1 Dec 2021

'Confident' Māori vaccination rates will hit target - Dr Rawiri Jansen

10:51 am on 1 December 2021

A Māori health leader says Covid-19 vaccine acceptance in Māori is surging and vaccination rates could reach as high as 97 percent.

National Hauora Coalition clinical director Dr Rawiri McKree Jansen

Dr Rawiri McKree Jansen says childhood immunisation programme numbers are good evidence that "vaccinations are acceptable to Māori". Photo: STUFF/ Alden Williams

Auckland's three district health boards (DHB) are closing in on a significant milestone when it comes to vaccinating Māori against Covid-19.

Auckland DHB is just 292 people short of that goal for first doses, and is expected within the next day or two to reach the goal of 90 percent of Māori having had at least one dose.

The DHB is closely followed by Counties Manukau and Waitematā DHBs.

National Hauora Coalition clinical director and National Māori Pandemic Group co-leader Dr Rawiri McKree Jansen said it was an important achievement.

"The issue for us is that a significant part of our population has been back in group 4 and really got started late.

"But the idea that we're going to get to 95 percent, I think we can be pretty confident around that."

He told Morning Report it could go up as high as 97 percent as vaccine acceptance among Māori surges.

"Cook Islands is beating us and in vaccinations. We beat them in rugby and in league, we've got to get up there and get this vaccination program right up to that kind of protection."

He said next week the Waitangi Tribunal was holding a priority hearing into the government's vaccination drive and Covid-19 response.

He said for good protection of Māori communities, the younger population between ages five and 11 needed to be vaccinated.

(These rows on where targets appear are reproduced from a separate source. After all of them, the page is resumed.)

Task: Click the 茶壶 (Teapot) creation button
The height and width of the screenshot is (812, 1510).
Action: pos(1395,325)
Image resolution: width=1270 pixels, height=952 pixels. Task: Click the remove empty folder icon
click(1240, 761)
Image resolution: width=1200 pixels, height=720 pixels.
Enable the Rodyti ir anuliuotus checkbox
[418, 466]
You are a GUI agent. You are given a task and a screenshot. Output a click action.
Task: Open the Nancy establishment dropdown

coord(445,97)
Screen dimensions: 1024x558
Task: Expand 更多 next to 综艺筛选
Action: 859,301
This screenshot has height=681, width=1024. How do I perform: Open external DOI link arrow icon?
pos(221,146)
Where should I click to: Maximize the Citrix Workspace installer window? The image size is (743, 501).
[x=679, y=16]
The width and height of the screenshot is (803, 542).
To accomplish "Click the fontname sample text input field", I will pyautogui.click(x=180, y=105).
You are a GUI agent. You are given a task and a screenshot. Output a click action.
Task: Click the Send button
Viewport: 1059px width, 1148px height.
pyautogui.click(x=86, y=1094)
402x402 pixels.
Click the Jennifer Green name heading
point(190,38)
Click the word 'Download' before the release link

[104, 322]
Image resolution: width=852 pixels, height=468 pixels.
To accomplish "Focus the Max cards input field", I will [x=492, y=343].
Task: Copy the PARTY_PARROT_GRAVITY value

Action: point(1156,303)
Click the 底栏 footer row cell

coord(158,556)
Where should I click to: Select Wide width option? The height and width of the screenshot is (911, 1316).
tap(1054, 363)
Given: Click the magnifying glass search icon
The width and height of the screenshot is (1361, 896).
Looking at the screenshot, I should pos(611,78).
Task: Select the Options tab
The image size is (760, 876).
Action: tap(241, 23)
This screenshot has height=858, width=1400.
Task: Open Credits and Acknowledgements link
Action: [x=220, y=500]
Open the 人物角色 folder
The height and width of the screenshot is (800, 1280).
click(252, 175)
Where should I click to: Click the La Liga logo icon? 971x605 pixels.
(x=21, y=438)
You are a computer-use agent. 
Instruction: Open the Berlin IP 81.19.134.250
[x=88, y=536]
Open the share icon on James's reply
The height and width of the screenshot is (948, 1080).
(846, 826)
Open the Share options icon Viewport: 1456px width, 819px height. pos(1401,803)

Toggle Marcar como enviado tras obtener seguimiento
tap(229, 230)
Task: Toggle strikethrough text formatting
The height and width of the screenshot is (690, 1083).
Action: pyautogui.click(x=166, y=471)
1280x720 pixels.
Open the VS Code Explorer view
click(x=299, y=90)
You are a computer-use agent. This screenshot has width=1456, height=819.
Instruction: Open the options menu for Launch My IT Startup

"As soon as Medsafe has got the data that confirms that it's safe, we should get busy. We've got to avoid the idea of waiting until the schools go back next year. We need that protection at the earliest opportunity, and it should be this year."

He said childhood immunisation programme numbers of 95 percent was good evidence that "vaccinations are acceptable to Māori".

"It was about organising our programme so that we could get a great result like that - accessibility, then make a good offer and we can get a great result."